Faith Ringgold is 82 years old and she was born in Harlem, NYC. She is known for painting and creating textile arts too. Known for making great quilts, she is also known for creating sculptures, paintings, and children’s books. Her mother was a storyteller and a fashion designer. Her creative spirit grew. Ringgold lived next to Duke Ellington and Langston Hughes during her childhood. She traveled into Paris, Florence, and Rome to study art. She also visited the Louvre and other museums. She is known for making a diverse amount of artwork. She traveled into West Africa in 1976 and 1977 that influenced her to develop mask making, doll painting, and sculptures. She taught in the New York City Public school system and at the college level. By 1973, she developed art full time. Ringgold began her painting career in the 1950's after receiving her degree. She took inspiration from the writings of Baldwin and Amiri Baraka, African art, Impressionism, and Cubism to create the works that she has made during the 1960's. Her early work is composed with flat figures and shapes. Though she received a great deal of attention with these images, galleries and collectors were uncomfortable with them and she sold very little work.This is because many of her early paintings focused on the underlying racism in everyday activities.  These works were also politically based and reflected her experiences growing up during the Harlem Renaissance. These themes grew into maturity during the Civil Rights Movement and Women’s movement.

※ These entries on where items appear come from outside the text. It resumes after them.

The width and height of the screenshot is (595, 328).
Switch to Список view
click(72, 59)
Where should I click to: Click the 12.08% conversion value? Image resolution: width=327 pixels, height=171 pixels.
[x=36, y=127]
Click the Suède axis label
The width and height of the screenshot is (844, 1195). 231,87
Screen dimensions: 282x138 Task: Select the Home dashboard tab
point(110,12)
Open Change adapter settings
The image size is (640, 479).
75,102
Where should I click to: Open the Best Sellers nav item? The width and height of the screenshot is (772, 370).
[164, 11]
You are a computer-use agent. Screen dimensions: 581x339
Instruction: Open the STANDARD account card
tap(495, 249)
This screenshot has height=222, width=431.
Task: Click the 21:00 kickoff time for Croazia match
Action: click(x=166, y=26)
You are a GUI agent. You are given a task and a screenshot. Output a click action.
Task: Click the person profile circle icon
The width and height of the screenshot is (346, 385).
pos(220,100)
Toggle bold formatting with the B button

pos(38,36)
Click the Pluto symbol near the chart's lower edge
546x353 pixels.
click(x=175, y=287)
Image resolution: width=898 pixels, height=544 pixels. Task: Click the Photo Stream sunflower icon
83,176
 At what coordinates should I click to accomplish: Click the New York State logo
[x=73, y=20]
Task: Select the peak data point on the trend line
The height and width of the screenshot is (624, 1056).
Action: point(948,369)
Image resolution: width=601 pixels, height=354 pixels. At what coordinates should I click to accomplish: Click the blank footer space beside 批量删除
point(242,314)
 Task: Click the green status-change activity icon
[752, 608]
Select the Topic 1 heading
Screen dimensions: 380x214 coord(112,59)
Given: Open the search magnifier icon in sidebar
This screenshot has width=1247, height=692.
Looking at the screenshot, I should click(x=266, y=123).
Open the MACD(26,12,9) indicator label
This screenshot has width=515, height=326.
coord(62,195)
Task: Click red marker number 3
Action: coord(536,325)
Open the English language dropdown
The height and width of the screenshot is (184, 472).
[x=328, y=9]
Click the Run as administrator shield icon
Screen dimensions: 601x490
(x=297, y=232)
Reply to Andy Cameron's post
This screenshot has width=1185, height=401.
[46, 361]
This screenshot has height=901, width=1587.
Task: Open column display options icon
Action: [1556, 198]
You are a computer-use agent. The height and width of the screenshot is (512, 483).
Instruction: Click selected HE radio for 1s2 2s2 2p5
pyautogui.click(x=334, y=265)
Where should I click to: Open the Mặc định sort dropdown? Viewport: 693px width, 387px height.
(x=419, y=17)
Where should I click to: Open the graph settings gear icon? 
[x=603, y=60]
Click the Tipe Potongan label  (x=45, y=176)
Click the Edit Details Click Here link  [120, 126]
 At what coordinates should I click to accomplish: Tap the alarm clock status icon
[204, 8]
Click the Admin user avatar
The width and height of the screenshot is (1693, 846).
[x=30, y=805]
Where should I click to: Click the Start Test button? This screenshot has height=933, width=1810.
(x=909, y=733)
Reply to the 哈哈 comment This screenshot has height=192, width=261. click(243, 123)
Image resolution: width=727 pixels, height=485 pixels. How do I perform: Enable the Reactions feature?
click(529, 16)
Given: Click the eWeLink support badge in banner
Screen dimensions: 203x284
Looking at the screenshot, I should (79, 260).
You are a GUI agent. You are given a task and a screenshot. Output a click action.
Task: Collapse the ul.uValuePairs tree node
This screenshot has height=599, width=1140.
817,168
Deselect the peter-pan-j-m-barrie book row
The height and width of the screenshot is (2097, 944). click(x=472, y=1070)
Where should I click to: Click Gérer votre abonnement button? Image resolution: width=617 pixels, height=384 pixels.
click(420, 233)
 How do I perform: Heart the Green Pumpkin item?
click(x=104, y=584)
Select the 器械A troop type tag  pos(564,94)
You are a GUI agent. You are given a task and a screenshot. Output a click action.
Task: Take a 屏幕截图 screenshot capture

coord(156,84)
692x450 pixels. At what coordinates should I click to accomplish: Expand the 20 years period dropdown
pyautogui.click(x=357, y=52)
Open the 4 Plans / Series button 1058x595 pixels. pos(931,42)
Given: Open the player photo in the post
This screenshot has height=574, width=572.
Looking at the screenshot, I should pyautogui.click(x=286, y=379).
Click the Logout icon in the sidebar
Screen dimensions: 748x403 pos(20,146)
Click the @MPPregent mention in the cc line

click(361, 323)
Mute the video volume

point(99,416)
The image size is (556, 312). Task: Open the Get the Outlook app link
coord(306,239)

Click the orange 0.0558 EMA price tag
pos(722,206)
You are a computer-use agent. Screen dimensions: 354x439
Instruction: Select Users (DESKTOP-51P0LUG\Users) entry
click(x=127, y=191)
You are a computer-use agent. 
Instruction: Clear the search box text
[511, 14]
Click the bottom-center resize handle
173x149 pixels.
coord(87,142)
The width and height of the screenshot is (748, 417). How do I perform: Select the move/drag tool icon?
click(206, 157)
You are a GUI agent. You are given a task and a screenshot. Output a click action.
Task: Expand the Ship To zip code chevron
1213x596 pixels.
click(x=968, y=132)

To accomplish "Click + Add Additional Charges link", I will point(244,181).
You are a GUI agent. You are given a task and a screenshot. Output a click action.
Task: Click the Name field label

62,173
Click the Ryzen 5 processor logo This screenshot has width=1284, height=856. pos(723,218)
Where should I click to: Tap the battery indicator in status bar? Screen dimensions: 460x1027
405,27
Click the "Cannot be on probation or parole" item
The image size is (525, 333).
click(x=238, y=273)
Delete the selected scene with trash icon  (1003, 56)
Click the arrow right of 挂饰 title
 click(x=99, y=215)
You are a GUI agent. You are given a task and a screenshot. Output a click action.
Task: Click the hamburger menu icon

She made political work in her American People Series of 1963. It portrays the American lifestyle in relation to the Civil Rights Movement and illustrates these racial interactions from a woman’s point of view. This collection asks the question “why?” about some basic racial issues in American society. Oil paintings like For Members Only, Neighbors, Watching and Waiting, and The Civil Rights Triangle also embody these themes. She wants people to know more about artists of color. She always has promoted black feminism and justice for people. She continues to fight the good fight.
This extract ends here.